On February 2, 2009, Attorney Teresi filed, on Plaintiff's behalf, Objections to the Report-Recommendation. (Dkt. No. 82.) Generally, in his Objections, Plaintiff argues that Defendant Rae's motion should be denied for three alternative reasons: (1) Defendant Rae's faulty Rule 7.1 Statement precludes him from meeting his threshold burden in support of that motion; (2) neither the "favorable termination" rule nor the doctrine of collateral estoppel preclude Plaintiff's claim against Defendant Rae; and (3) Plaintiff has adduced admissible record evidence that his Eighth Amendment excessive force claim against Defendant Rae arises from Defendant Rae's use of force after Plaintiff was placed in handcuffs, and Defendant has not adduced any admissible record evidence controverting that fact. ( Id; see also Dkt. Nos. 83-85.) In addition, Plaintiff argues that, under the circumstances, the Court should consider Attorney Teresi's Rule 7.1 Response, Opposition Memorandum of Law, and Attorney Declaration and Exhibits. ( Id.)

IV. ANALYSIS

When Magistrate Judge Homer prepared his Report-Recommendation on Defendant Rae's second motion for summary judgment, he was considering an unopposed motion. As a result, assuming that Plaintiff had received adequate notice of the consequences of failing to properly oppose Defendant Rae's second motion for summary judgment, all that Defendant Rae needed to do to succeed on his motion was "demonstrate entitlement" to the relief requested. An inquiry into whether a movant has met its "burden to demonstrate entitlement" to the relief requested under Local Rule 7.1(b)(3) is a more limited endeavor than a review of a contested motion. This is because, as a practical matter, the burden requires only that the movant present an argument that is "facially meritorious." After conducting a de novo review of Magistrate Judge Homer's Report-Recommendation, the Court concludes that Judge Homer correctly found that Defendant Rae had met his lightened burden on his unopposed motion.
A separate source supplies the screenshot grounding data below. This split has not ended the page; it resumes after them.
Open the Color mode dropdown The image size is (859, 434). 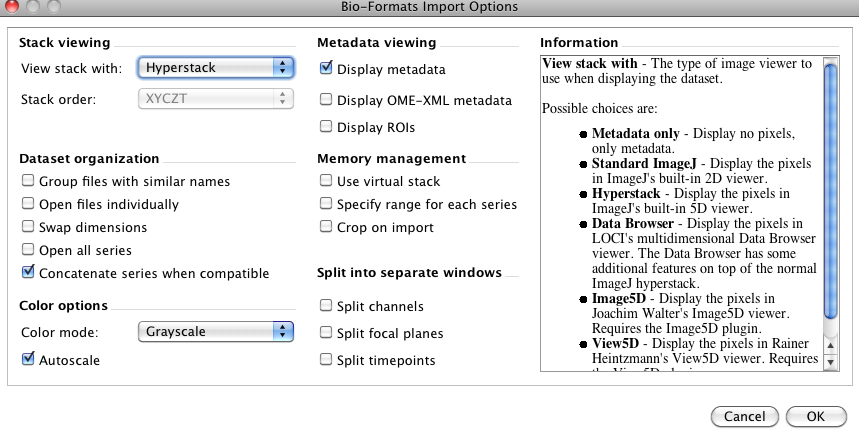click(x=214, y=331)
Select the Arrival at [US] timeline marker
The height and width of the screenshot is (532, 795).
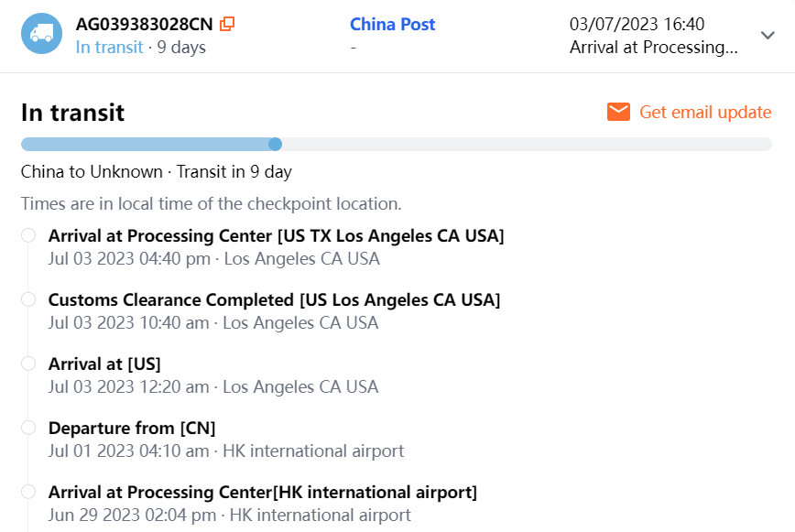tap(28, 364)
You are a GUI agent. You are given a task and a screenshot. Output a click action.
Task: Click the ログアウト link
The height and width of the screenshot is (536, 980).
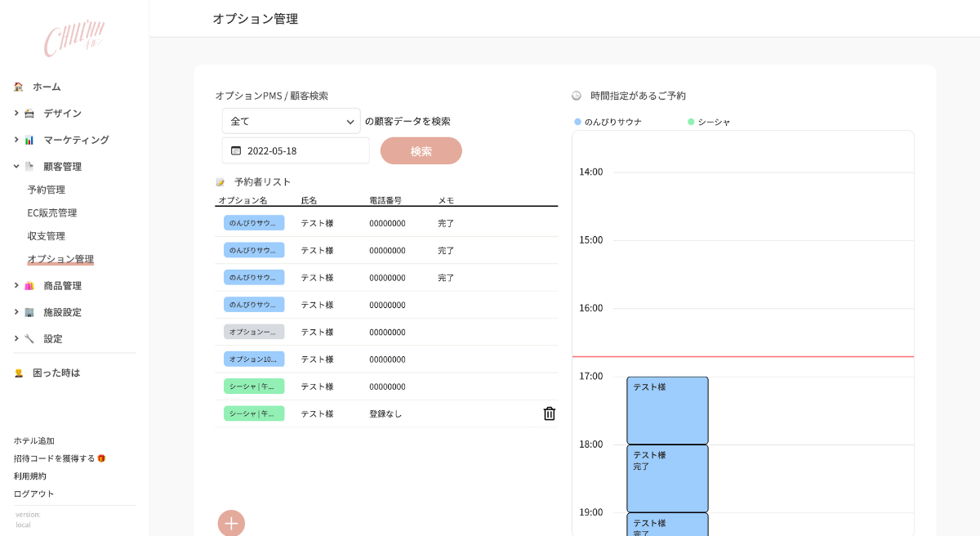(x=33, y=494)
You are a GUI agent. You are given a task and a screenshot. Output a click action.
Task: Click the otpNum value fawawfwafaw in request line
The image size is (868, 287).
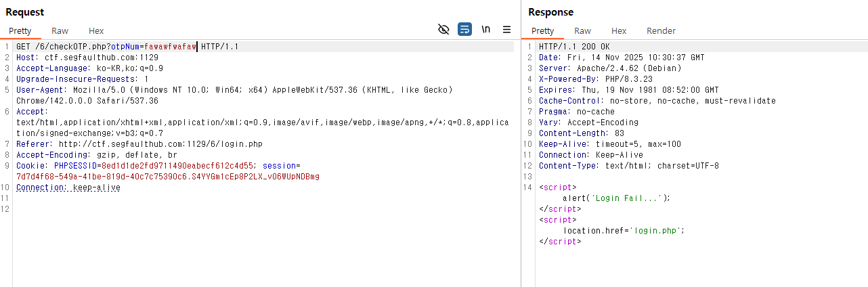170,47
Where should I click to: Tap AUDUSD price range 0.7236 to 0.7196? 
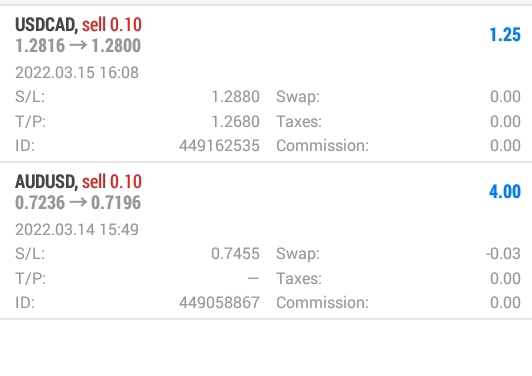78,202
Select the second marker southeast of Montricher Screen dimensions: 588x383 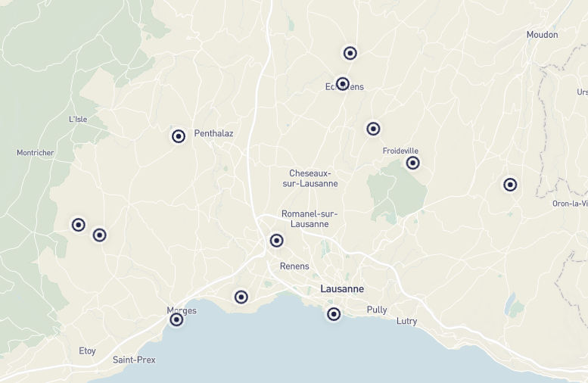tap(99, 235)
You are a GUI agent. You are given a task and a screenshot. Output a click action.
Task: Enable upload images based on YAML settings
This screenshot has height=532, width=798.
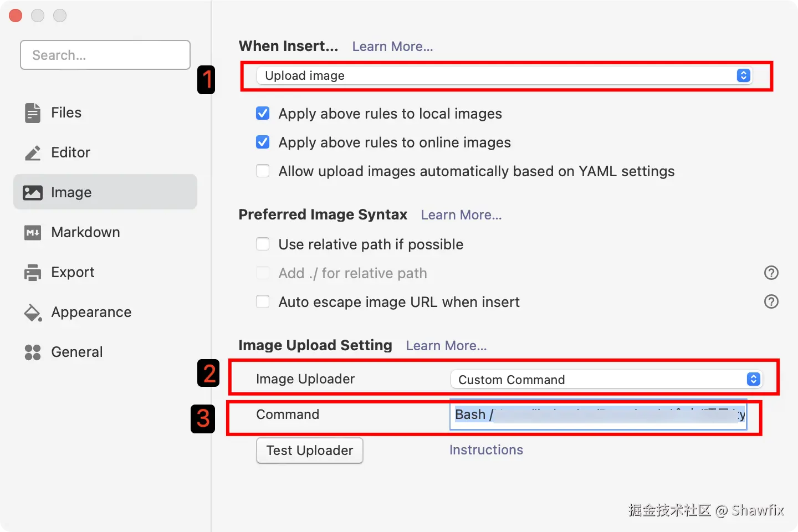pos(263,171)
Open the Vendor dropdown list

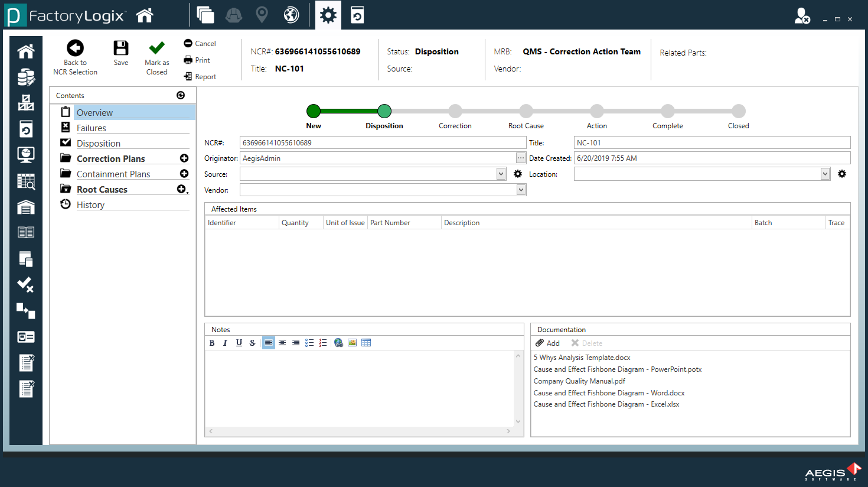pyautogui.click(x=521, y=190)
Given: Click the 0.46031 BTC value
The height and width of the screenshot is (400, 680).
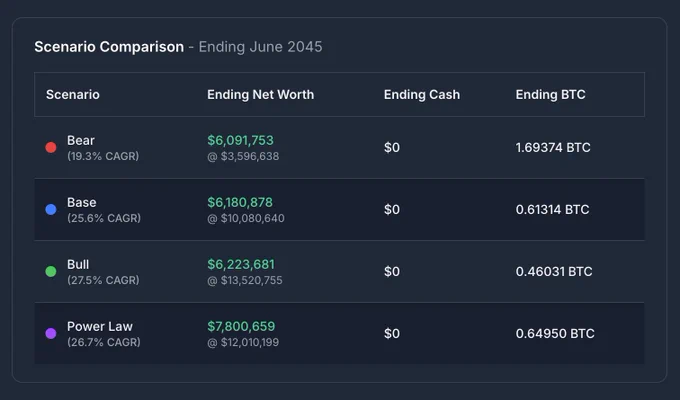Looking at the screenshot, I should click(554, 272).
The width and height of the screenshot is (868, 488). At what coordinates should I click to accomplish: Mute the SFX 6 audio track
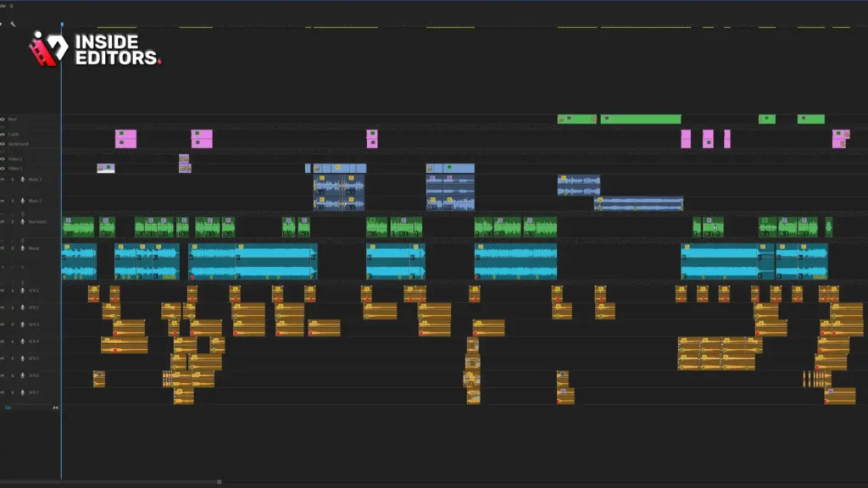click(x=3, y=375)
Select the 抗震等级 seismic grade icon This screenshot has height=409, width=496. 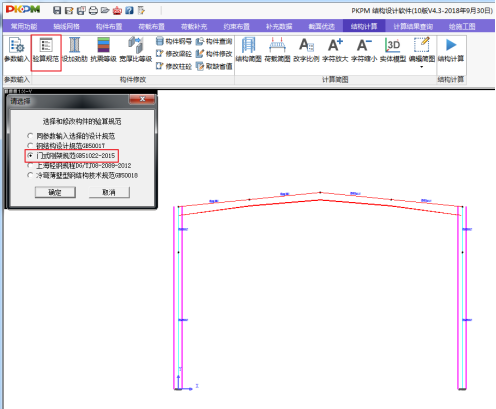[x=104, y=50]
The Court finds that such notice was provided, for the reasons stated above in Part III of this Decision and Order. The Court would add only two points. First, before the filing of Defendant Rae's second motion, Plaintiff had acquired at least some experience responding to a motion for summary judgment, namely, through his response to Defendants' first motion for summary judgment. (Dkt. No. 49.) Second, to assist pro se litigants, the Clerk of the Court for the Northern District of New York has provided to all correctional facilities in New York State, including Plaintiff's correctional facility at the time in question, copies of the Northern District's Local Rules of Practice and the Northern District's Pro Se Handbook. These things also gave Plaintiff notice of the consequences of failing to respond to Defendant Rae's motion. See also N.D.N.Y. L.R. 7.1(a)(3). U.S. District Court for the Northern District of New York, Pro Se Handbook, at 16, 41, http://www.nynd.uscourts.gov/documents/ProSeHandbook2008.pdf.

"Where a properly filed motion is unopposed and the Court determines that the moving party has met its burden to demonstrate entitlement to the relief requested therein, the non-moving party's failure to file or serve any papers as required by this Rule shall be deemed as consent to the granting or denial of the motion, as the case may be, unless good cause be shown." N.D.N.Y. L.R. 7.1(b)(3).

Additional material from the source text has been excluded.